When I reached out for help or with opportunities, I always packaged them in a way that communicated the value to both them and me, so again I was still asking people for help, they were still asking me for help, but it was packaged in such a way that everyone benefited from it or they knew that without extensive investigation and extensive understanding of what needed to happen before we started that work.
It also helped me recognize when to encourage and support others in saying no.
So I’ve shifted how I offer opportunities or how I ask for help in saying, you can always say no. So if I need someone to help me with like an interview process, they need to be on a panel, I let them know: Hey, you are my person that I need in this particular position for this interview panel, but if you are too busy, you have an out. You can say no, and people are super-thankful for that. I’m like, that’s very easy for me to be like, you can say no, because I can ask other people.

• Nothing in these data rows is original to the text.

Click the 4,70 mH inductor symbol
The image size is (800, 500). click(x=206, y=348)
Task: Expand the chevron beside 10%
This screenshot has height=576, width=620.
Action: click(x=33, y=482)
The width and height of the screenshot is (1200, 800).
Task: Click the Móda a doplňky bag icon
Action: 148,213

There are other people.
So some takeaways for you. I think it’s really important to acknowledge that always say yes or always saying no isn’t always the best thing to do, but it does prepare you to make really solid decisions based on other people’s responses and this is maybe the biggest thing that I learned in this journey.
So I have a couple of things here. One I think is maybe the biggest takeaway is stop doing thankless work, duh!! Or on the flip side of that, remember to say thank you, then it’s not thankless work.
Consider a year of no, like I did. Which I will admit was incredibly hard. But on the flip side of that, if you’re feeling stuck or uninspired, go Shonda’s route, and do a year of yes and see if that’s what you need.
Or maybe you need some moderation and that’s fine too.
Create those goals and boundaries, and then never stop communicating. If you commune indicate your goals and boundaries, you’re setting those expectations with other people, and they can help you, because whether we’re in our careers or at home, we’re not on this journey through life by ourselves. So if you’re not communicating these things, people will just not know. And with that, thank you.